TASKS TO CARRY OUT ->
1. Decide whether each statement below agrees with the abstract on acute kidney injury in HIV-infected patients. Answer yes or no for each, and quote the words from the abstract that settle it: (a) the study was carried out at the university hospital of Treichville; (b) acute kidney injury was staged using the lowest serum creatinine value; (c) logistic regression was used to identify predictors of mortality.
2. Write a continuation of the abstract on acute kidney injury in HIV-infected patients, beginning after its final sentence.

Introduction: Infection with human immunodeficiency virus (HIV) is a common cause of renal dysfunction.
Objectives: We aimed to describe the epidemiological and etiological profile of acute kidney injury (AKI) in HIV infected patients.
Patients and Methods: This is a descriptive cohort study which was carried out during the period of January 2009 to December 2014 in department of nephrology-internal medicine of university hospital of Treichville. The highest value of serum creatinine (sCr) was used to stage AKI using the Acute Kidney Injury Network (AKIN) with different stages of AKI. Cox regression analysis was used to identify independent predictors of mortality.

DATA SHOWN ->
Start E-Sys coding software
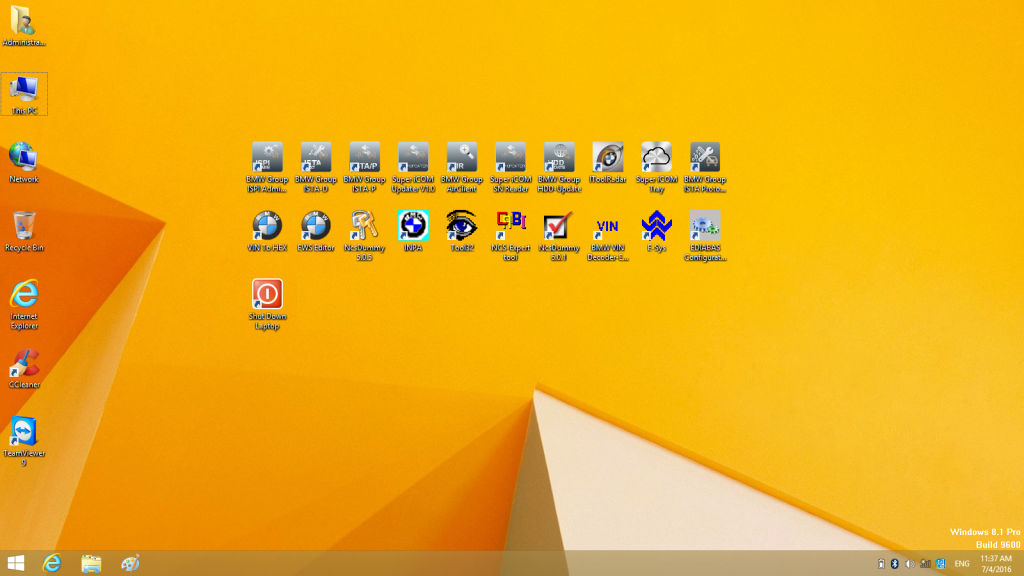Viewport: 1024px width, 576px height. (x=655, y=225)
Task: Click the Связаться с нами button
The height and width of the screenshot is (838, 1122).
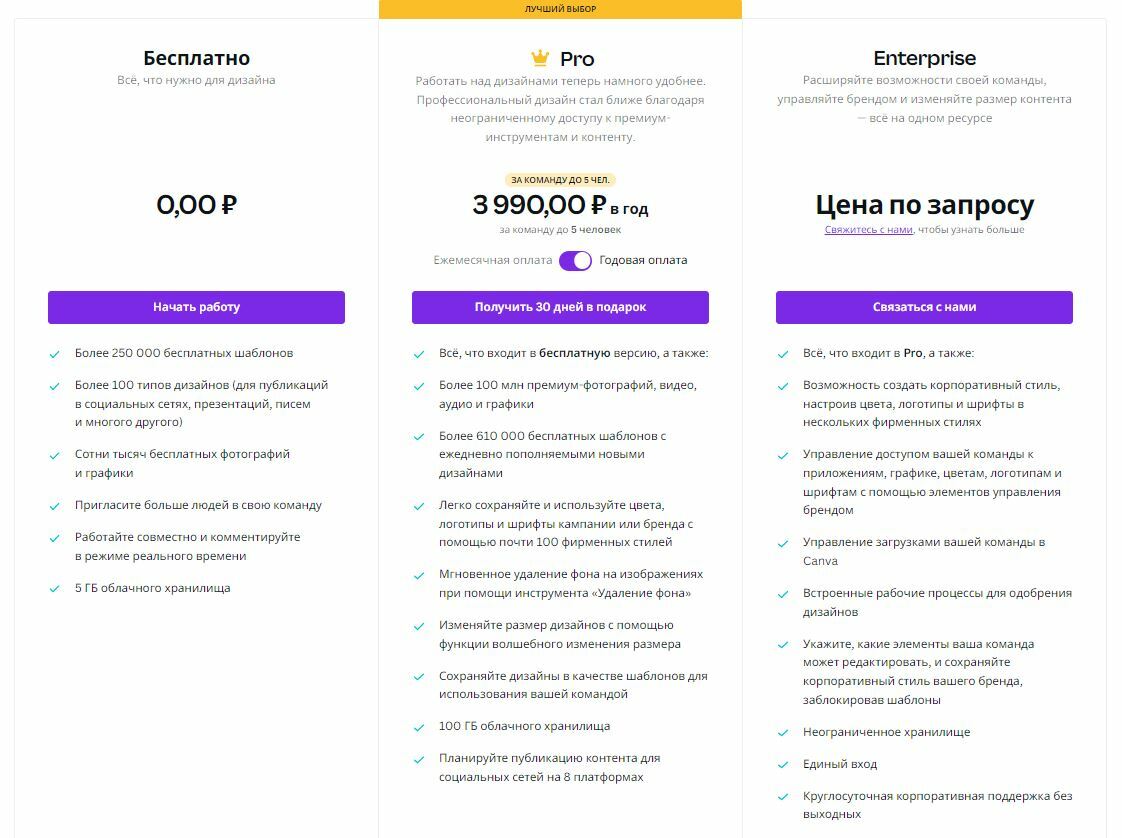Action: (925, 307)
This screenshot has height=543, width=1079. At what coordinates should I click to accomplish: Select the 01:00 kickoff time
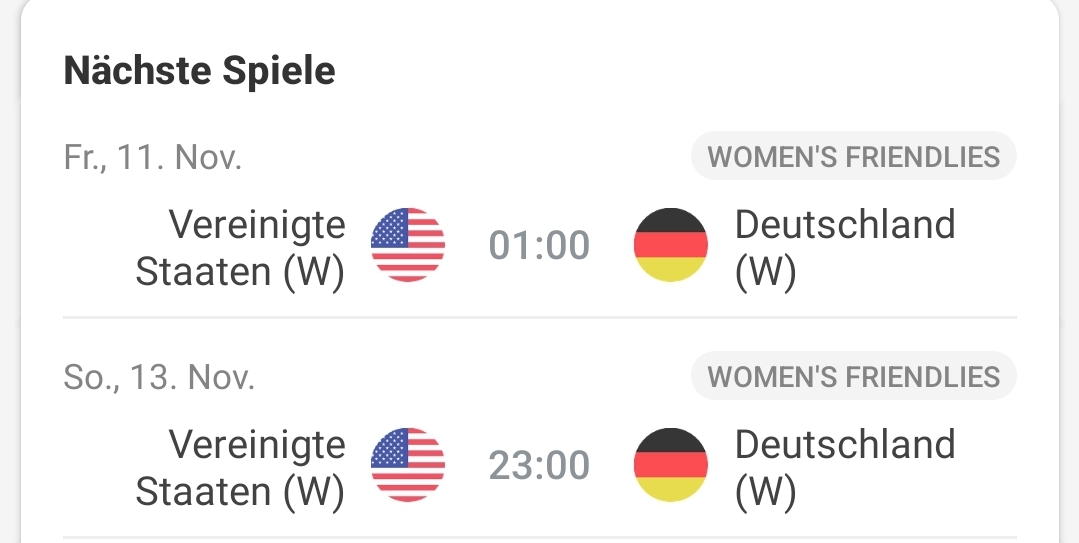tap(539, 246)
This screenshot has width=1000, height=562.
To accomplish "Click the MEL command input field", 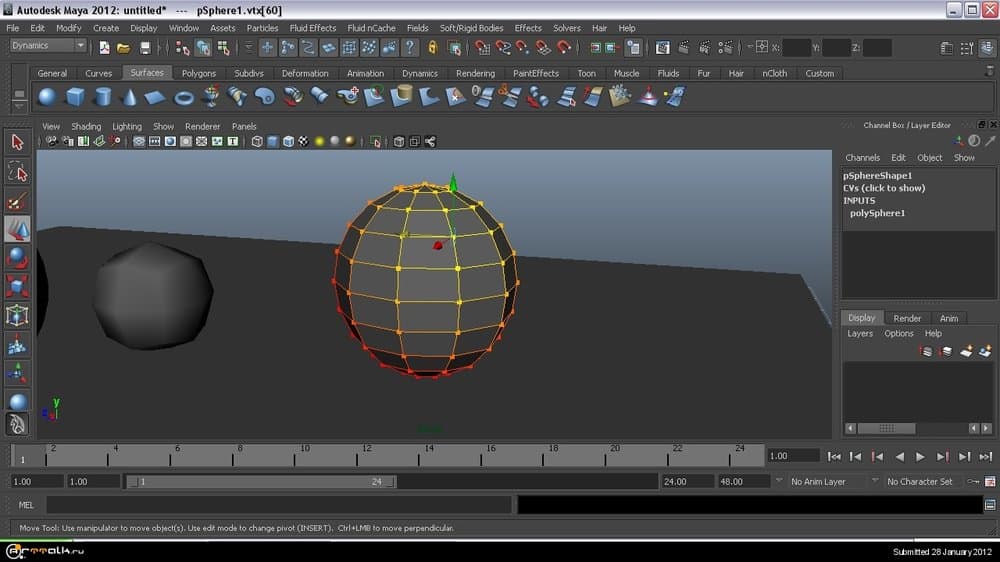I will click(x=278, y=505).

* * *

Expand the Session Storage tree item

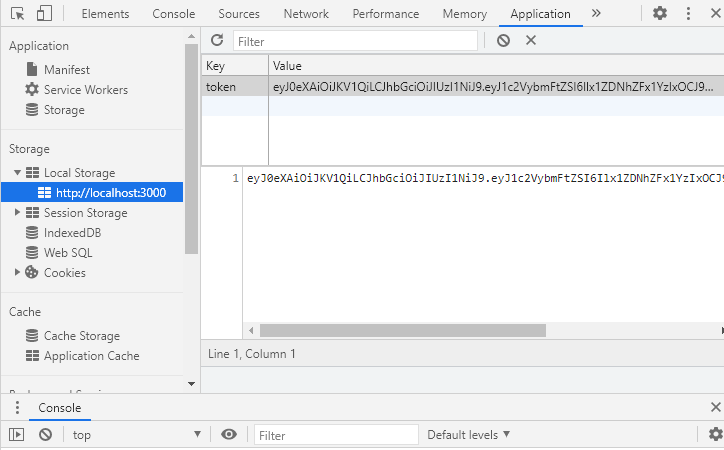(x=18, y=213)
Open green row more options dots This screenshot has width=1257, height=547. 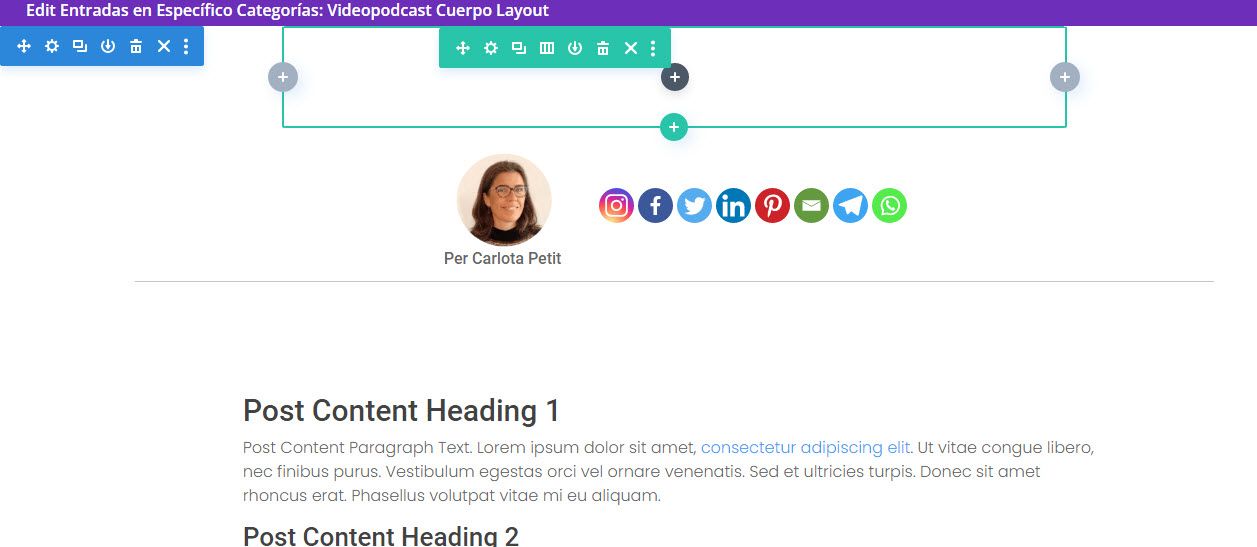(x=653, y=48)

---

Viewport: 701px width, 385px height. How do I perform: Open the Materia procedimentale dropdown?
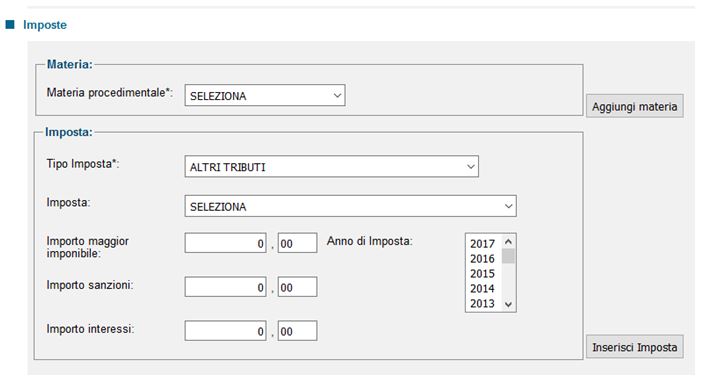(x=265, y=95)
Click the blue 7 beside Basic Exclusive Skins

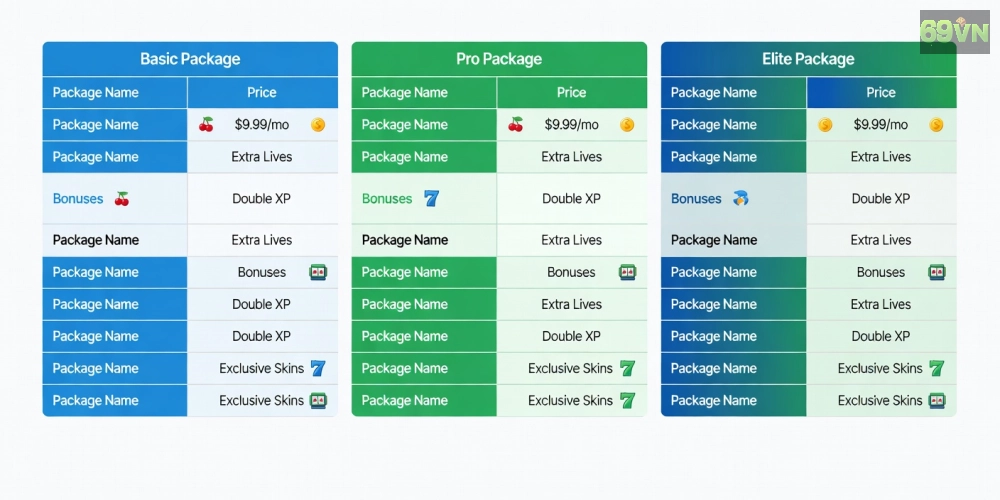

RESPONSES TO THE EXERCISE ->
1.
(a) Yes: "in department of nephrology-internal medicine of university hospital of Treichville"
(b) No: "The highest value of serum creatinine (sCr) was used to stage AKI"
(c) No: "Cox regression analysis was used to identify independent predictors of mortality."

2.
Results: Our study included 146 patients whose mean age was 42±10 years with a female predominance (sex ratio 0.56). The positive retroviral status was unknown at admission in most cases (63%). The average CD4 cell count was 125±8 cells/mm3. The causes were dominated by infections (67.8%) and water loss (24%). The outcome was favorable in 67% of cases. Factors such as clinical AIDS stage (odds ratio [OR] = 2.94; 95% CI = 1.47-5.90; P = 0.002), coma (OR = 9.65; 95% CI = 7.29-11.88; P = 0.001), severity of immunosuppression (P = 0.02), septic shock (OR = 3.70; 95% CI = 1.61-8.49; P = 0.002) and acute pyelonephritis (OR = 9.61; 95% CI = 2.45-37.65; P = 0.001) were associated with mortality in our patients.
Conclusion: AKI occurs at a late stage of HIV/AIDS infection and is in most cases the circumstance of discovery of retroviral infection. The causes are dominated by infections and digestive disorders responsible for water loss.